The tribunal noted that the Spanish version of Article 14 refers to impartiality (imparcialidad) whereas the English version refers to "independent judgment". Since the English and Spanish versions are equally authentic, both notions of independence and impartiality were relevant (and in any event overlapped substantially). The crux of the issue was whether the opinions expressed by the arbitrator indicated a manifest lack of the qualities required to provide independent and impartial judgment. This depended on whether he was able to consider and evaluate the merits of each case without relying on factors having no relation to such merits. On the evidence, the arbitrator satisfied this test.
The tribunal considered the International Bar Association (IBA) Rules of Ethics, which refer to partiality arising where an arbitrator is prejudiced in relation to the subject matter of the dispute (Rule 3.1) or where an arbitrator has already "taken a position" in relation to the outcome of the dispute (Rule 3.2). In the tribunal's view, these provisions did not mean that any position taken on a particular issue to be raised in arbitration (rather than on the outcome of the arbitration as a whole) would suffice to establish bias. Still less would positions taken in respect of legal concepts in isolation from the facts and circumstances of a particular case, amount to bias.
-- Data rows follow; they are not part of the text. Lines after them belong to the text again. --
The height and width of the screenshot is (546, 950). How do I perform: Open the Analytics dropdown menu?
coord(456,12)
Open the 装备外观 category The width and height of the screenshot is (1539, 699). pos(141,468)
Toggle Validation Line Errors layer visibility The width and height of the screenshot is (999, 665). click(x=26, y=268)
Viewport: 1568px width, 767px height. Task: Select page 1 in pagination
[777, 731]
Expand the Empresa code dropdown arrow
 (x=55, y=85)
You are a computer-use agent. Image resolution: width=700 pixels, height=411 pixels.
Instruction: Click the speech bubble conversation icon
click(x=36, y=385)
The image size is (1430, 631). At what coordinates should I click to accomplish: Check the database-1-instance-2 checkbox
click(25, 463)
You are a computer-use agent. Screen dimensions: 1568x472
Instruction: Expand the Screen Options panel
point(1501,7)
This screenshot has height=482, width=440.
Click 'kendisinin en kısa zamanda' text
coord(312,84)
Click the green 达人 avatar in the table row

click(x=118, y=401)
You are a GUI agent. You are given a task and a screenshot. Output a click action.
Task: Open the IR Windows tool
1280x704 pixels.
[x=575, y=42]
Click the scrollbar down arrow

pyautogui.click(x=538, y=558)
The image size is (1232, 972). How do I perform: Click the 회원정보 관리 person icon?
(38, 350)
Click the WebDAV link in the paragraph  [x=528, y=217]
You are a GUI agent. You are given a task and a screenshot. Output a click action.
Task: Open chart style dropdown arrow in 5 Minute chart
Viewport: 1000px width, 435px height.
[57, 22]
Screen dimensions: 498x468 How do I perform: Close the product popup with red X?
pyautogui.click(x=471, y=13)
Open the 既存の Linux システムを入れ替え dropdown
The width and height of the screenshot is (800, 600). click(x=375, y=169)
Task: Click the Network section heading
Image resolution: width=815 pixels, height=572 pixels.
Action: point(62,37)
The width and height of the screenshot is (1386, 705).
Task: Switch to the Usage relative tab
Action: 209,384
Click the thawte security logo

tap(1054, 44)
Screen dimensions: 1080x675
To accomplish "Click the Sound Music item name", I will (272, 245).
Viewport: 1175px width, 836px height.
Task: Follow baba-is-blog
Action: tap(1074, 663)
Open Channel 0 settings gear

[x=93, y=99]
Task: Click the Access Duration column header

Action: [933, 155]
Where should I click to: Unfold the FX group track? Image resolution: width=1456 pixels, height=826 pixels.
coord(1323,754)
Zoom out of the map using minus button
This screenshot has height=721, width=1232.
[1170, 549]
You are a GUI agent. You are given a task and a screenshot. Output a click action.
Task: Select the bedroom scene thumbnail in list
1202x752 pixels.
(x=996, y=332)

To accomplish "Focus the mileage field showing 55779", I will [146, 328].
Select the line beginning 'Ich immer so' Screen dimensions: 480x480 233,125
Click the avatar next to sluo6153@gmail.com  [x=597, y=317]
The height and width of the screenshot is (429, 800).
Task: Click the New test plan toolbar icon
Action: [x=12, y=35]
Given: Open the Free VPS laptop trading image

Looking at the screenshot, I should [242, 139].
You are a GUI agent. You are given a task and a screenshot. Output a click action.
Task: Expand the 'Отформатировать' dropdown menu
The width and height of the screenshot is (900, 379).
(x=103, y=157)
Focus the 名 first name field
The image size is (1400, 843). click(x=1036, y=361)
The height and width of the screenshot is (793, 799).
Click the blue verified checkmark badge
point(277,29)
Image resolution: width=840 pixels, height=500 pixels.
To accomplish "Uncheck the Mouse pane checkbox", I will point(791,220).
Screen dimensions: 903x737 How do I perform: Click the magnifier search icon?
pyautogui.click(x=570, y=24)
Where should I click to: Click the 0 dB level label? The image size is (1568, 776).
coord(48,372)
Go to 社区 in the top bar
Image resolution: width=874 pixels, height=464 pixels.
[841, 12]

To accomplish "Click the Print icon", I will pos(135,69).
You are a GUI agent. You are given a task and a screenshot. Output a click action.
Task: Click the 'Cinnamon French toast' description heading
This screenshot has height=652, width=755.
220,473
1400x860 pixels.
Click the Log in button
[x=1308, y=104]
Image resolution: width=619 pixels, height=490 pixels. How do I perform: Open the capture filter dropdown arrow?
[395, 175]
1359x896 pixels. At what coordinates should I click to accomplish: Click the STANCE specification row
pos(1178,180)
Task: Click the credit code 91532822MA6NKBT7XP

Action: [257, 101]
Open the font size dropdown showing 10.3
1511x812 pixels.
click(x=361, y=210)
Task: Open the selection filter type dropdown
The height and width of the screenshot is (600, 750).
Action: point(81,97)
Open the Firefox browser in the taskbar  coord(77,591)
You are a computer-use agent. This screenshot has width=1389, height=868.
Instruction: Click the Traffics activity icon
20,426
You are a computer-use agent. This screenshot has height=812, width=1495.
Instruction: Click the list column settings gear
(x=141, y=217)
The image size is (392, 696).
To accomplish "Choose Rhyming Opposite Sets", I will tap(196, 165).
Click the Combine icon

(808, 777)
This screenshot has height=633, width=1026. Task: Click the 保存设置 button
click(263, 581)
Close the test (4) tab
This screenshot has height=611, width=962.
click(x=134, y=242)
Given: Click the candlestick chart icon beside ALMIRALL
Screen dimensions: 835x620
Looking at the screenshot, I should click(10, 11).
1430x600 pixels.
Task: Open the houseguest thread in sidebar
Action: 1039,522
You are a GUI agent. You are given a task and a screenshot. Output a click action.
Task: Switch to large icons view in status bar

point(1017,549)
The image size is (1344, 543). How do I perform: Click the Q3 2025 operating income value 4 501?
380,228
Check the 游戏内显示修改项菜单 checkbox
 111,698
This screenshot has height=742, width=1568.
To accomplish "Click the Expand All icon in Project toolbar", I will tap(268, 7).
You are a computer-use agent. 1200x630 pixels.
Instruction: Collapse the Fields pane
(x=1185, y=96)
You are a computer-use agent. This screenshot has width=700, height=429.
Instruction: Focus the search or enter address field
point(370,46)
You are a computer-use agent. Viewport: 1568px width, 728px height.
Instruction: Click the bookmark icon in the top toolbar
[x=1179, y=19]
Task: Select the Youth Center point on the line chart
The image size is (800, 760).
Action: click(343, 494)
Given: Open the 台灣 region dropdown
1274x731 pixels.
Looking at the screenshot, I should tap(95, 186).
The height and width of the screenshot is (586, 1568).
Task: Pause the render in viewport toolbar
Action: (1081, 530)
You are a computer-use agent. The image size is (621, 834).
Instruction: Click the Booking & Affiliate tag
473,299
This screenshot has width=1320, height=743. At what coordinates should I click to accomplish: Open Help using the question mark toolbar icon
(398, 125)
Nor was there any appearance of bias. A reasonable person would not consider that the arbitrator would rely on the expressed academic opinions without giving proper consideration to the facts, circumstances and arguments in the arbitral proceedings.
Finally, to exclude arbitrators on the basis of previously expressed academic opinions would stifle debate, and would also mean that many ICSID arbitrators would be open to challenge.
In all the circumstances, the application was dismissed.
The decision of the tribunal confirms that merely expressing an academic opinion, even if relevant to a particular arbitration, should not be sufficient to sustain a challenge for lack of independence or impartiality. It is necessary to go further and establish that a reasonable and informed third party would conclude that the arbitrator would rely on the opinions without giving proper consideration to the facts, circumstances and arguments in the proceedings. That test will usually be difficult to satisfy where there is no evidence of a relationship with a witness or party or some interest in the outcome of the dispute.